* EXCERPT PROVIDED *
•Early and serial evaluation – Consistent with the Society of Critical Care Medicine consensus statement, we evaluate every survivor of critical illness for the cognitive, psychiatric, and physical signs and symptoms of PICS. However, those considered at the highest risk of PICS should be prioritized for evaluation and are listed in the table (table 4). We also perform early and serial assessment as outlined in the figure (figure 2). (See 'Timing of evaluation' above.)
•Initial clinical evaluation and formal testing – We perform a detailed history and examination for the three components of PICS and corroborate findings with formal testing and appropriate consultation (see 'Initial clinical evaluation' above and 'Subsequent testing' above):
-Cognitive evaluation – Our approach is similar to that in other patients who have suspected cognitive dysfunction. However, we use the Montreal cognitive assessment (MoCA) score as a formal assessment tool. This evaluation is discussed in detail separately. (See 'Initial clinical evaluation' above and 'Subsequent testing' above and "Evaluation of cognitive impairment and dementia".)
-Psychiatric evaluation – Our approach is similar to that in other patients with suspected psychiatric impairment. However, we use the Hospital Anxiety and Depression Scale (HADS) to assess patients with suspected anxiety and depression and the impact of events scale-revised (IES-R) and the six-item impact of event scale-6 (IES-6) to assess for suspected PTSD. This evaluation is discussed in detail separately. (See 'Initial clinical evaluation' above and 'Psychiatric impairment' above and 'Subsequent testing' above and "Posttraumatic stress disorder in adults: Epidemiology, pathophysiology, clinical features, assessment, and diagnosis" and "Comorbid anxiety and depression in adults: Epidemiology, clinical manifestations, and diagnosis".)
-Physical evaluation – Our initial assessment involves a preliminary bedside clinical history and examination and a formal assessment by a medical professional trained in the identification of ICU-acquired weakness (usually a physical therapist and an occupational therapist). The components of this evaluation are discussed in detail separately. (See 'Initial clinical evaluation' above and 'Subsequent testing' above and "Neuromuscular weakness related to critical illness".)

* EXCERPTED DATA *
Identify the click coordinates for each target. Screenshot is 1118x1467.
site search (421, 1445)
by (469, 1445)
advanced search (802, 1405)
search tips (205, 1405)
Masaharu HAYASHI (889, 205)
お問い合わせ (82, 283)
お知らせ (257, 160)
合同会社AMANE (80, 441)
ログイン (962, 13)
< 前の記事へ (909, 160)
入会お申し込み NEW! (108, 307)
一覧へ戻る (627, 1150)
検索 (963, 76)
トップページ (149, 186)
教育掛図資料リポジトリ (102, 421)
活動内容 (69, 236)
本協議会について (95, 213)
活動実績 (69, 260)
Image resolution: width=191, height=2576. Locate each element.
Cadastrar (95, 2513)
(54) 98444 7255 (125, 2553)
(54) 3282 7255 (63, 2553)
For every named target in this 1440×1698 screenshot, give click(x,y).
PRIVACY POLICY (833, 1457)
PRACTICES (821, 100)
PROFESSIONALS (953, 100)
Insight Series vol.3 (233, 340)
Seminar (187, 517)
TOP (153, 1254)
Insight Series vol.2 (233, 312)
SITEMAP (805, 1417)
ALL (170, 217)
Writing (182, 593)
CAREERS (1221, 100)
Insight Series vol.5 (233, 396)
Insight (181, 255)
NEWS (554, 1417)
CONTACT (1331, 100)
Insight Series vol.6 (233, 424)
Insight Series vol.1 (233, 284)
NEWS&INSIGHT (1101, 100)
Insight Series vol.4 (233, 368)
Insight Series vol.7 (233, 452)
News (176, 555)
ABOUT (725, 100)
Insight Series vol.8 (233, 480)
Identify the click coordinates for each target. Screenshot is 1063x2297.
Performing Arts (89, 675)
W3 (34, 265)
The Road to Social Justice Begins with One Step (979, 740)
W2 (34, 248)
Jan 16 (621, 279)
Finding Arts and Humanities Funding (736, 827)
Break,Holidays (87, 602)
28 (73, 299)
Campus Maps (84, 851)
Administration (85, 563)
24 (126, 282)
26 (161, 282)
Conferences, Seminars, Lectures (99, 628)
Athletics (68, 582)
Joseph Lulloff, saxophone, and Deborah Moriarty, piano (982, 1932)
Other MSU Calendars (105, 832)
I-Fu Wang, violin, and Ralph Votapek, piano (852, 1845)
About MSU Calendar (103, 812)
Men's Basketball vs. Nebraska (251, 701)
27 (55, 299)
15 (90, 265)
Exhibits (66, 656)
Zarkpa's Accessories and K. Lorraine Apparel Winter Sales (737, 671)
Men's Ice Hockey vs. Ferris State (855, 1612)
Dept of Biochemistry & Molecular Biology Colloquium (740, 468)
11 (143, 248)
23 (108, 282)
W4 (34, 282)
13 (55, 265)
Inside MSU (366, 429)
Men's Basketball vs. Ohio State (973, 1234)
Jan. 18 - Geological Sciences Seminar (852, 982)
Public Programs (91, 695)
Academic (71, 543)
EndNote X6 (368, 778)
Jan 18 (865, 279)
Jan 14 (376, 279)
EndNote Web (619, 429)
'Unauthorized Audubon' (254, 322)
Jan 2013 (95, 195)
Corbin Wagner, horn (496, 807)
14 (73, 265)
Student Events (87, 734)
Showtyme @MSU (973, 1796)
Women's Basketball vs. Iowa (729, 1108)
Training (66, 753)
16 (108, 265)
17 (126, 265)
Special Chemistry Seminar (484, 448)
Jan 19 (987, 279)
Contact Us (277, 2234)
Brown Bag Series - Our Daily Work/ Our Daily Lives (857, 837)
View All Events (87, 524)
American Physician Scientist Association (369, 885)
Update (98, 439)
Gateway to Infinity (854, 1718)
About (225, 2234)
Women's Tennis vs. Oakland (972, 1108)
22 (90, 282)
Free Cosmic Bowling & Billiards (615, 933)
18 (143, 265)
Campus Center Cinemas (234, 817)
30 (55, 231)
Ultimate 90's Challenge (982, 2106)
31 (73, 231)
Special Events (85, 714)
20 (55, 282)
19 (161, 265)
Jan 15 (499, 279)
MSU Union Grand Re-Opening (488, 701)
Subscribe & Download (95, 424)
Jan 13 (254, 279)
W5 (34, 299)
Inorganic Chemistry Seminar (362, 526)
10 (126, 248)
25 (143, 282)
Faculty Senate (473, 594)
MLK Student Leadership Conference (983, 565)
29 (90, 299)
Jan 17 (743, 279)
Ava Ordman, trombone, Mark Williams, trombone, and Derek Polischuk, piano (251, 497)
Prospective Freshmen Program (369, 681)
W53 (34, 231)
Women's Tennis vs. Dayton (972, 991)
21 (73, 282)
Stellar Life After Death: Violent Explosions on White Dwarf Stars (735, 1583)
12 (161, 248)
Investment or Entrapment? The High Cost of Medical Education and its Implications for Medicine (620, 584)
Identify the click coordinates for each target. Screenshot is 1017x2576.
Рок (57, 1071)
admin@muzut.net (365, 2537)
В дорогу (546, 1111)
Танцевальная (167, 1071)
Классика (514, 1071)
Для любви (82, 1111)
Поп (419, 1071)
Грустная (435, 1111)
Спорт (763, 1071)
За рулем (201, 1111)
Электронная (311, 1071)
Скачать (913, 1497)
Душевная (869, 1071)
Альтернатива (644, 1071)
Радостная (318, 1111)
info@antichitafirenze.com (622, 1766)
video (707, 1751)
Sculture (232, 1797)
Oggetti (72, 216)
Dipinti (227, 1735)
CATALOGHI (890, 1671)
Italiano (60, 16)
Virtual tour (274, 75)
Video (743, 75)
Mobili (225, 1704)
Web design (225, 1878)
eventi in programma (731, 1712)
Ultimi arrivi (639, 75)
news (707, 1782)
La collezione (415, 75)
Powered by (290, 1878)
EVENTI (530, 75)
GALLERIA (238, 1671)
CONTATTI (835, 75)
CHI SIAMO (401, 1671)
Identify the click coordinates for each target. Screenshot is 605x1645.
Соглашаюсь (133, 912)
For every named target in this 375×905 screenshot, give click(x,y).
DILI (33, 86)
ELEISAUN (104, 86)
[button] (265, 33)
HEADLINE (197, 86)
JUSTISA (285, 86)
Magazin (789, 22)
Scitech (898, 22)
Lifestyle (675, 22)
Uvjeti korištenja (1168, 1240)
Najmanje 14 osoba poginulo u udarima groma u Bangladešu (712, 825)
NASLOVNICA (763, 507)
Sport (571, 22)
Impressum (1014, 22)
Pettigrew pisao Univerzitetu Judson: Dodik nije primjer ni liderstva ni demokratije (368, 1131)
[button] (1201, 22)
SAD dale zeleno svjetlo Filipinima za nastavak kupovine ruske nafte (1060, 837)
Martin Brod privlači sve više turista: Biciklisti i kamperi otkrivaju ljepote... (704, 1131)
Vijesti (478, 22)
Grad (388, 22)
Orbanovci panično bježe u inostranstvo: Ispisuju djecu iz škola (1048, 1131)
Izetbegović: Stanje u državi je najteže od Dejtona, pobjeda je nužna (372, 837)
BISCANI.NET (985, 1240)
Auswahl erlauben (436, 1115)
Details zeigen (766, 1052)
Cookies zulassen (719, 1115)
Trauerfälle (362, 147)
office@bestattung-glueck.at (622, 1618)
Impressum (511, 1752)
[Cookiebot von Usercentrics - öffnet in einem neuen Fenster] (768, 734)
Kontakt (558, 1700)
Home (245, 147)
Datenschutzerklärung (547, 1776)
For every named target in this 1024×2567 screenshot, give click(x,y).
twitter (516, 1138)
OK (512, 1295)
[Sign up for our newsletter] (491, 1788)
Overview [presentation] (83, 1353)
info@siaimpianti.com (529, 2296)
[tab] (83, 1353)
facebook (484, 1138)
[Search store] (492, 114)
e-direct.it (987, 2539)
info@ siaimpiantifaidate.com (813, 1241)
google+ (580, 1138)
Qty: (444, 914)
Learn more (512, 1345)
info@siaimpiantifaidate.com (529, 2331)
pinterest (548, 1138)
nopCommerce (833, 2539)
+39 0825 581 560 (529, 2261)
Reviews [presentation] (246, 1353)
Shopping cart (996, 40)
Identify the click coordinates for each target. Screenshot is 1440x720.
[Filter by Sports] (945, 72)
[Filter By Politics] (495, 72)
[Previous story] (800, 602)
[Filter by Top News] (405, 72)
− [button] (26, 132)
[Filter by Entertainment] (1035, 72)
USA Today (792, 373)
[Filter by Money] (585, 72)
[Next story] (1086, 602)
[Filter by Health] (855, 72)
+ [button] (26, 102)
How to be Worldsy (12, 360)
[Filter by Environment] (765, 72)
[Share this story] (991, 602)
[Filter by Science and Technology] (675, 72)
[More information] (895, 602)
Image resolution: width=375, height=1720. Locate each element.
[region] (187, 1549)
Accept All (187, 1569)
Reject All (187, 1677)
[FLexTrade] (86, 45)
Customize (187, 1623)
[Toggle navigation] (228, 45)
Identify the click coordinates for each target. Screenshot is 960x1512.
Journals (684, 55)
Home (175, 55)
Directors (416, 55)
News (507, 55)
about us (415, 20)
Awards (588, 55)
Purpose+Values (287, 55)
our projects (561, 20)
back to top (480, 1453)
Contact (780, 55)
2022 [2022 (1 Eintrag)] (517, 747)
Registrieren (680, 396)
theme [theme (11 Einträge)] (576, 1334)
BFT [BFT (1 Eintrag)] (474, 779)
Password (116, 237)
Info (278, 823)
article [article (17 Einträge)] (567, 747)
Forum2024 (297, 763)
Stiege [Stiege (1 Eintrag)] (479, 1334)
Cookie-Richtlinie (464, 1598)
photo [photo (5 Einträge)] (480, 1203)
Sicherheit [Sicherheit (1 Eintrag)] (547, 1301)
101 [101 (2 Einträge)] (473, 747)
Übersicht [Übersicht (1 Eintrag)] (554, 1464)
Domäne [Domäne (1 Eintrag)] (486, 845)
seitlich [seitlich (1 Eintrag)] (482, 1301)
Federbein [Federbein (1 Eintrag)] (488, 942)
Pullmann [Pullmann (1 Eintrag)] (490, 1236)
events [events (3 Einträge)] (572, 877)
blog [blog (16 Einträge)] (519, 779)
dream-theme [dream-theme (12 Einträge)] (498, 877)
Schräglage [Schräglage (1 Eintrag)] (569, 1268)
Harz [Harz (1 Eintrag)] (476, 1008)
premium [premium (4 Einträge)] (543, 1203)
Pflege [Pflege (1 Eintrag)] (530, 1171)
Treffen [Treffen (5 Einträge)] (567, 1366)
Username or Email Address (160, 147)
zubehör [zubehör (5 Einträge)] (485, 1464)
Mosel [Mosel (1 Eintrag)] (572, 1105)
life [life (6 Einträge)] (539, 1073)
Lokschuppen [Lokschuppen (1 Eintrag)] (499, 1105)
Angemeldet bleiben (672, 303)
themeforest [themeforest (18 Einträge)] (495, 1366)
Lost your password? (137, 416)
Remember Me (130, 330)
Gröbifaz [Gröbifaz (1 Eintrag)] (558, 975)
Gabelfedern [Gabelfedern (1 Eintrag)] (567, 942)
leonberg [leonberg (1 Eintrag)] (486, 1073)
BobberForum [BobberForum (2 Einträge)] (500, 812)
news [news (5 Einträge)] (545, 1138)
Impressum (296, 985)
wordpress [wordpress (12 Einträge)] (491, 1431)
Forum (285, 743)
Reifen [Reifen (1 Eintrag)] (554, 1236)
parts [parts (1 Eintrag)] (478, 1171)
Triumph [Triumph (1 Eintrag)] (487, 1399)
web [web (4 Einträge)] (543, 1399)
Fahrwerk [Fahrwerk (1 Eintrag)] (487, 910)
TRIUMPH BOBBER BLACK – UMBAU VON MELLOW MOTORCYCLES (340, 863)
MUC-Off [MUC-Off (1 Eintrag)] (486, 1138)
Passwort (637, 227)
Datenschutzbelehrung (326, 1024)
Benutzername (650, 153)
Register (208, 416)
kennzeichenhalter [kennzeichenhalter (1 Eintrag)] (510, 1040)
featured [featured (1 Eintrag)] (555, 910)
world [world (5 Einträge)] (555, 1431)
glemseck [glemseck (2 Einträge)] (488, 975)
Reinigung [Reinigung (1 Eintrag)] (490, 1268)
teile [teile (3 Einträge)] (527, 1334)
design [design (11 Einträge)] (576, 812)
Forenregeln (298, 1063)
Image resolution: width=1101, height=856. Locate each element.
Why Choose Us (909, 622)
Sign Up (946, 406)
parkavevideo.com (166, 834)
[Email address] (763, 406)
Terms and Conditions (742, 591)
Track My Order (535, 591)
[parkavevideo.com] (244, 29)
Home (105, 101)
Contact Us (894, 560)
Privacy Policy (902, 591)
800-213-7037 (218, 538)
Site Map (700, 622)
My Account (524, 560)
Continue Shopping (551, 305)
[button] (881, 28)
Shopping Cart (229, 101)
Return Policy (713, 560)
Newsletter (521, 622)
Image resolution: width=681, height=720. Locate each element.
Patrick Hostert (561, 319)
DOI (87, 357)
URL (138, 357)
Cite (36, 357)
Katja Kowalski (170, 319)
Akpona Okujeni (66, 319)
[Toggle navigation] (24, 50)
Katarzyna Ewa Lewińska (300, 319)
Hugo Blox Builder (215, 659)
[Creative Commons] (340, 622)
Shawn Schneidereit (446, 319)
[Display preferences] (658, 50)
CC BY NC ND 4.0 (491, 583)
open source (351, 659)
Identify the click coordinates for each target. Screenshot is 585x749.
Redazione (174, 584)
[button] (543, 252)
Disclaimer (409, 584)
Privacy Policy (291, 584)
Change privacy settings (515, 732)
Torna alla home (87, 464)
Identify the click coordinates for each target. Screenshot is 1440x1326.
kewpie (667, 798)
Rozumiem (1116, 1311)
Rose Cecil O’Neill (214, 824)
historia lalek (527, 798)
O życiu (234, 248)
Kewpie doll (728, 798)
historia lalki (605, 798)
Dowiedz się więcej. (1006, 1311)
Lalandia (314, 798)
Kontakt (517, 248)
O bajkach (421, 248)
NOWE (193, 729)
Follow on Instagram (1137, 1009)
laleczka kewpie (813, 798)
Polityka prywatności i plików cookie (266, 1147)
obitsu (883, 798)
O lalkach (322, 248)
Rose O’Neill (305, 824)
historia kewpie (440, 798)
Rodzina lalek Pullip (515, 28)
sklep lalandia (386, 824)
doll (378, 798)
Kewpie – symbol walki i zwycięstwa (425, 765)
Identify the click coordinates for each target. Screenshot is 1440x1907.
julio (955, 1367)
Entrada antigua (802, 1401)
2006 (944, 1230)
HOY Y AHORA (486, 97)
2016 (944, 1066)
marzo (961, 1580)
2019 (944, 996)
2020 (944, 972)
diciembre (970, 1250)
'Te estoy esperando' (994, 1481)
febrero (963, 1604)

* EXERCISE DETAILS *
Carry on the excerpt on evaluating survivors of critical illness for PICS, picking up after its final sentence. The entries were taken from a different source than the text.

* TASK RESPONSE *
For mobile patients reporting symptoms, we perform a six-minute walk test and for select patients, we perform a full set of pulmonary function tests (eg, patients extubated following mechanical ventilation or patients with previous underlying lung dysfunction). (See 'Initial clinical evaluation' above and 'Subsequent testing' above and "Overview of pulmonary function testing in adults".)
We typically have all patients evaluated by a nutrition expert and we also inquire about sleep habits and sleep quality but only perform sleep testing if patients are suspected to have a sleep disorder. (See 'Initial clinical evaluation' above and 'Subsequent testing' above and "Dietary assessment in adults" and "Nutrition support in intubated critically ill adult patients: Initial evaluation and prescription".)
•Laboratories and chest imaging – We routinely perform a complete blood count and differential, chemistries, iron and vitamin B12 levels, thyroid stimulating hormone, liver function tests, and chest radiography. This testing is aimed at detecting organic pathologies that need to be excluded before a diagnosis of PICS can be made. (See 'Subsequent testing' above.)
●Diagnosis – PICS is identified when new or worsening signs and symptoms are found in any one or more of the three affected domains following a critical illness: cognitive, psychiatric, and physical (figure 2). The identification of each component should rely upon the elucidation of specific findings for each domain with confirmatory testing, when needed and the exclusion of competing diagnoses. (See 'Differential diagnosis' above and 'Diagnosis' above.)
●PICS-F – PICS-family (PICS-F) is the term used when critical illness of a loved one adversely affects the mental health of caregiver/family members (figure 1). Over 50 percent of caregiver/family members suffer from PICS-F. Clinical manifestations of PICS-F include symptoms of anxiety, depression, and PTSD. The psychological effects may persist for prolonged periods after discharge of the loved one from the ICU. (See 'Post-intensive care syndrome-family' above.)